MICCAI 2019: Two-Stream CNN with Loose Pair Training for Multi-modal AMD Categorization

Our MICCAI’19 paper on multi-modal age-related macular degeneration (AMD) categorization is online.

This paper studies automated categorization of age-related macular degeneration (AMD) given a multi-modal input, which consists of a color fundus image and an optical coherence tomography (OCT) image from a specific eye. Previous work uses a traditional method, comprised of feature extraction and classifier training that cannot be optimized jointly. By contrast, we propose a two-stream convolutional neural network (CNN) that is end-to-end. The CNN’s fusion layer is tailored to the need of fusing information from the fundus and OCT streams. For generating more multi-modal training instances, we introduce Loose Pair training, where a fundus image and an OCT image are paired based on class labels rather than eyes. Moreover, for a visual interpretation of how the individual modalities make contributions, we extend the class activation mapping technique to the multi-modal scenario. Experiments on a real-world dataset collected from an outpatient clinic justify the viability of our proposal for multi-modal AMD categorization.

Weisen Wang, Zhiyan Xu, Weihong Yu, Jianchun Zhao, Jingyuan Yang, Feng He, Zhikun Yang, Di Chen, Dayong Ding, Youxin Chen, Xirong Li: Two-Stream CNN with Loose Pair Training for Multi-modal AMD Categorization. In: International Conference on Medical Image Computing and Computer Assisted Intervention (MICCAI), 2019, (early accept).

MMM2019: Four Models for Automatic Recognition of Left and Right Eye in Fundus Images

Our MMM2019 paper on recognizing Left / Right Eye in Fundus Images is online.

Fundus image analysis is crucial for eye condition screening and diagnosis and consequently personalized health management in a long term. This paper targets at left and right eye recognition, a basic module for fundus image analysis. We study how to automatically assign left-eye/right-eye labels to fundus images of posterior pole. For this under-explored task, four models are developed. Two of them are based on optic disc localization, using extremely simple max intensity and more advanced Faster R-CNN, respectively. The other two models require no localization, but perform holistic image classification using classical Local Binary Patterns (LBP) features and fine-tuned ResNet18, respectively. The four models are tested on a real-world set of 1,633 fundus images from 834 subjects. Fine-tuned ResNet-18 has the highest accuracy of 0.9847. Interestingly, the LBP based model, with the trick of left-right contrastive classification, performs closely to the deep model, with an accuracy of 0.9718.
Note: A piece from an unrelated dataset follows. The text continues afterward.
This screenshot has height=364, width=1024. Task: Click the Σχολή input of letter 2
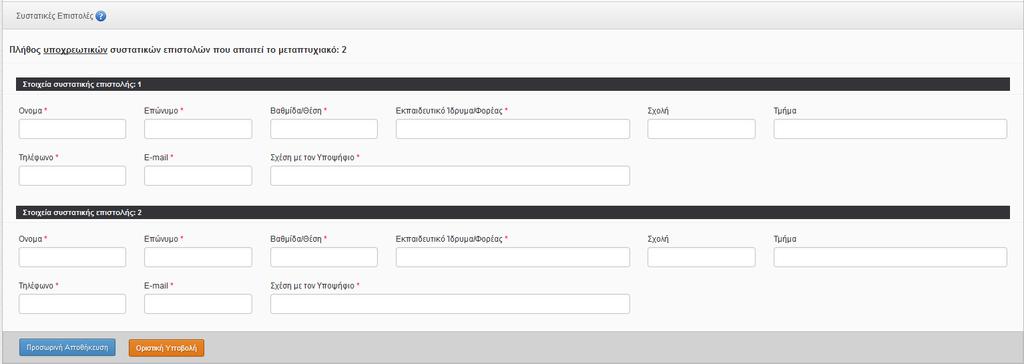point(701,257)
Xin Lai, Xirong Li, Rui Qian, Dayong Ding, Jun Wu, Jieping Xu: Four Models for Automatic Recognition of Left and Right Eye in Fundus Images. the 25th International Conference on MultiMedia Modeling (MMM), 2019.

 

ACCV2018: Laser Scar Detection in Fundus Images using Convolutional Neural Networks

We are going to present our work on detecting laser scars in color fundus images at the 14th Asian Conference on Computer Vision (ACCV 2018) at Perth, Australia. This is a joint work with Vistel Inc. and Peking Union Medical College Hospital.
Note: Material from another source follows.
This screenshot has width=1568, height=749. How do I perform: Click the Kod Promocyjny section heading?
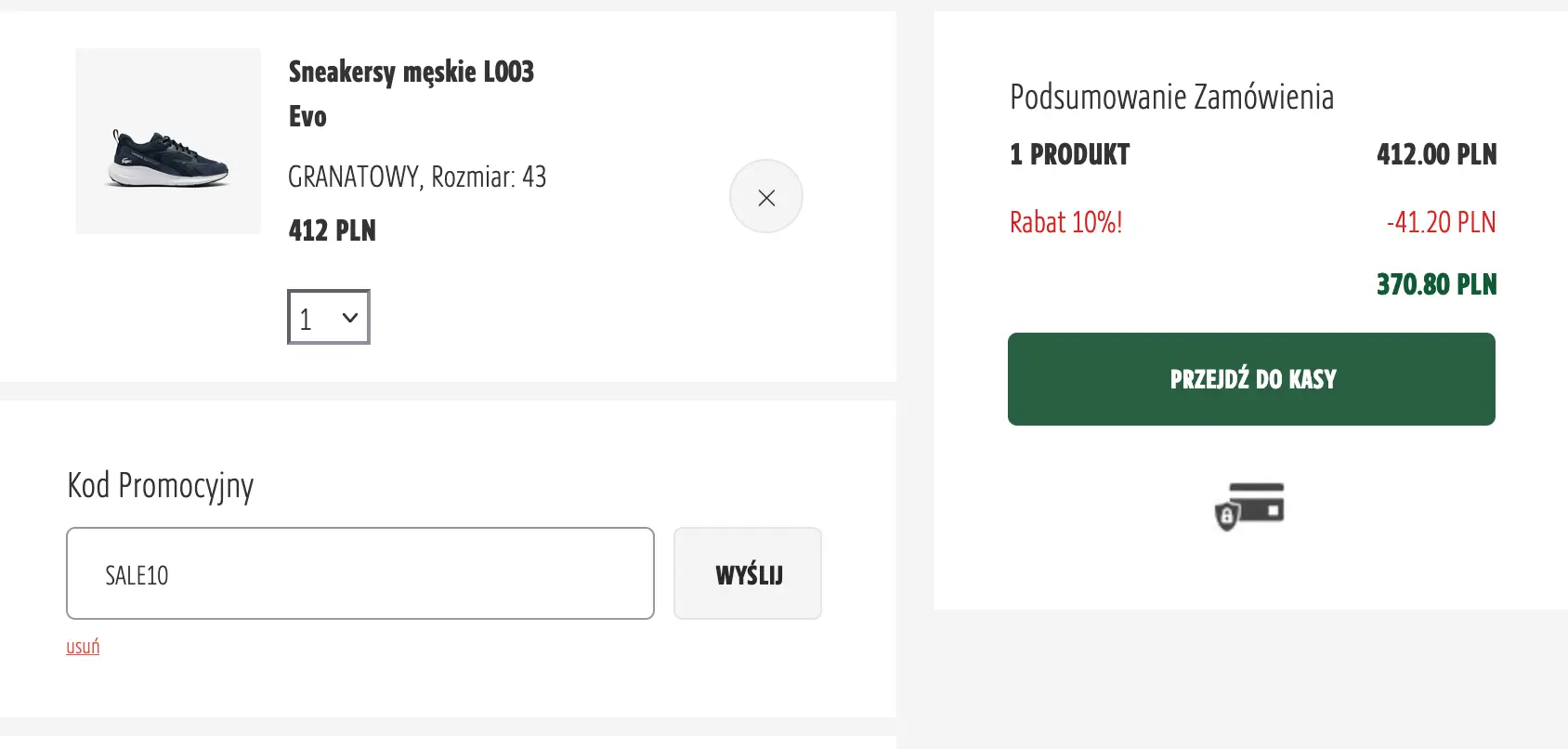[x=160, y=485]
In diabetic eye screening programme, a special pathway is designed for those who have received laser photocoagulation treatment. The treatment leaves behind circular or irregular scars in the retina. Laser scar detection in fundus images is thus important for automated DR screening. Despite its importance, the problem is understudied in terms of both datasets and methods. This paper makes the first attempt to detect laser-scar images by deep learning. To that end, we contribute to the community Fundus10K, a large-scale expert-labeled dataset for training and evaluating laser scar detectors. We study in this new context major design choices of state-of-the-art Convolutional Neural Networks including Inception-v3, ResNet and DenseNet. For more effective training we exploit transfer learning that passes on trained weights of ImageNet models to their laser-scar countcerparts. Experiments on the new dataset shows that our best model detects laser-scar images with sensitivity of 0.962, specificity of 0.999, precision of 0.974 and AP of 0.988 and AUC of 0.999. The same model is tested on the public LMD-BAPT test set, obtaining sensitivity of 0.765, specificity of 1, precision of 1, AP of 0.975 and AUC of 0.991, outperforming the state-of-the-art with a large margin. Data is available at https://github.com/li-xirong/fundus10k/

Qijie Wei, Xirong Li, Hao Wang, Dayong Ding, Weihong Yu, Youxin Chen: Laser Scar Detection in Fundus Images using Convolutional Neural Networks. Asian Conference on Computer Vision (ACCV), 2018.